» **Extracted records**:
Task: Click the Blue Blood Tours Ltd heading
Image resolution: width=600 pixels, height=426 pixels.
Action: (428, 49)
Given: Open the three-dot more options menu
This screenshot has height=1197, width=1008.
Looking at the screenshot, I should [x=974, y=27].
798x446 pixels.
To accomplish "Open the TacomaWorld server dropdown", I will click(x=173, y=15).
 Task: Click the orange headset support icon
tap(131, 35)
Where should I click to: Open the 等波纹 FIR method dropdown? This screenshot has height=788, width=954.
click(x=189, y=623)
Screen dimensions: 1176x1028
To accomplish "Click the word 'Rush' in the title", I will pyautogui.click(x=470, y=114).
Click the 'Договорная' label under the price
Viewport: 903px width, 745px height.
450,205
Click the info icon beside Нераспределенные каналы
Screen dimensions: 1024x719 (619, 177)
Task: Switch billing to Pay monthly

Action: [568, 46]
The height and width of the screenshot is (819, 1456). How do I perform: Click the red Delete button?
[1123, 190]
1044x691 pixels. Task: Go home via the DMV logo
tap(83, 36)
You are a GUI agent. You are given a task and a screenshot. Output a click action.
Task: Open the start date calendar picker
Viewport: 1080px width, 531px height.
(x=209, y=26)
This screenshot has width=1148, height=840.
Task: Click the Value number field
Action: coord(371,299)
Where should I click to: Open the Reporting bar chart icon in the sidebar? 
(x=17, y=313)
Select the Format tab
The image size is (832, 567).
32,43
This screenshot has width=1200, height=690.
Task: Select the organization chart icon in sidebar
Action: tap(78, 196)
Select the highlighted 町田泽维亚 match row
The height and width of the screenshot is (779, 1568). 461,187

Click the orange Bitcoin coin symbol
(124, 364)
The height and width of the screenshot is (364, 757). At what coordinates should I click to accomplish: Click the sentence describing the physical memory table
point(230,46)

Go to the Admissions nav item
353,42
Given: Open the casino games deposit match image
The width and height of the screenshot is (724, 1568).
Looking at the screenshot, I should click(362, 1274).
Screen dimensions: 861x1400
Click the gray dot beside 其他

» **Exercise instructions**:
Reproduce each entry word for word.

» **Exercise answer**:
Task: Click the Blue Blood Tours Ltd heading
Image resolution: width=600 pixels, height=426 pixels.
Action: (428, 49)
Given: Open the three-dot more options menu
This screenshot has height=1197, width=1008.
Looking at the screenshot, I should [x=974, y=27].
798x446 pixels.
To accomplish "Open the TacomaWorld server dropdown", I will click(x=173, y=15).
 Task: Click the orange headset support icon
tap(131, 35)
Where should I click to: Open the 等波纹 FIR method dropdown? This screenshot has height=788, width=954.
click(x=189, y=623)
Screen dimensions: 1176x1028
To accomplish "Click the word 'Rush' in the title", I will pyautogui.click(x=470, y=114).
Click the 'Договорная' label under the price
Viewport: 903px width, 745px height.
450,205
Click the info icon beside Нераспределенные каналы
Screen dimensions: 1024x719 (619, 177)
Task: Switch billing to Pay monthly

Action: [568, 46]
The height and width of the screenshot is (819, 1456). How do I perform: Click the red Delete button?
[1123, 190]
1044x691 pixels. Task: Go home via the DMV logo
tap(83, 36)
You are a GUI agent. You are given a task and a screenshot. Output a click action.
Task: Open the start date calendar picker
Viewport: 1080px width, 531px height.
(x=209, y=26)
This screenshot has width=1148, height=840.
Task: Click the Value number field
Action: coord(371,299)
Where should I click to: Open the Reporting bar chart icon in the sidebar? 
(x=17, y=313)
Select the Format tab
The image size is (832, 567).
32,43
This screenshot has width=1200, height=690.
Task: Select the organization chart icon in sidebar
Action: tap(78, 196)
Select the highlighted 町田泽维亚 match row
The height and width of the screenshot is (779, 1568). 461,187

Click the orange Bitcoin coin symbol
(124, 364)
The height and width of the screenshot is (364, 757). At what coordinates should I click to accomplish: Click the sentence describing the physical memory table
point(230,46)

Go to the Admissions nav item
353,42
Given: Open the casino games deposit match image
The width and height of the screenshot is (724, 1568).
Looking at the screenshot, I should click(362, 1274).
Screen dimensions: 861x1400
Click the gray dot beside 其他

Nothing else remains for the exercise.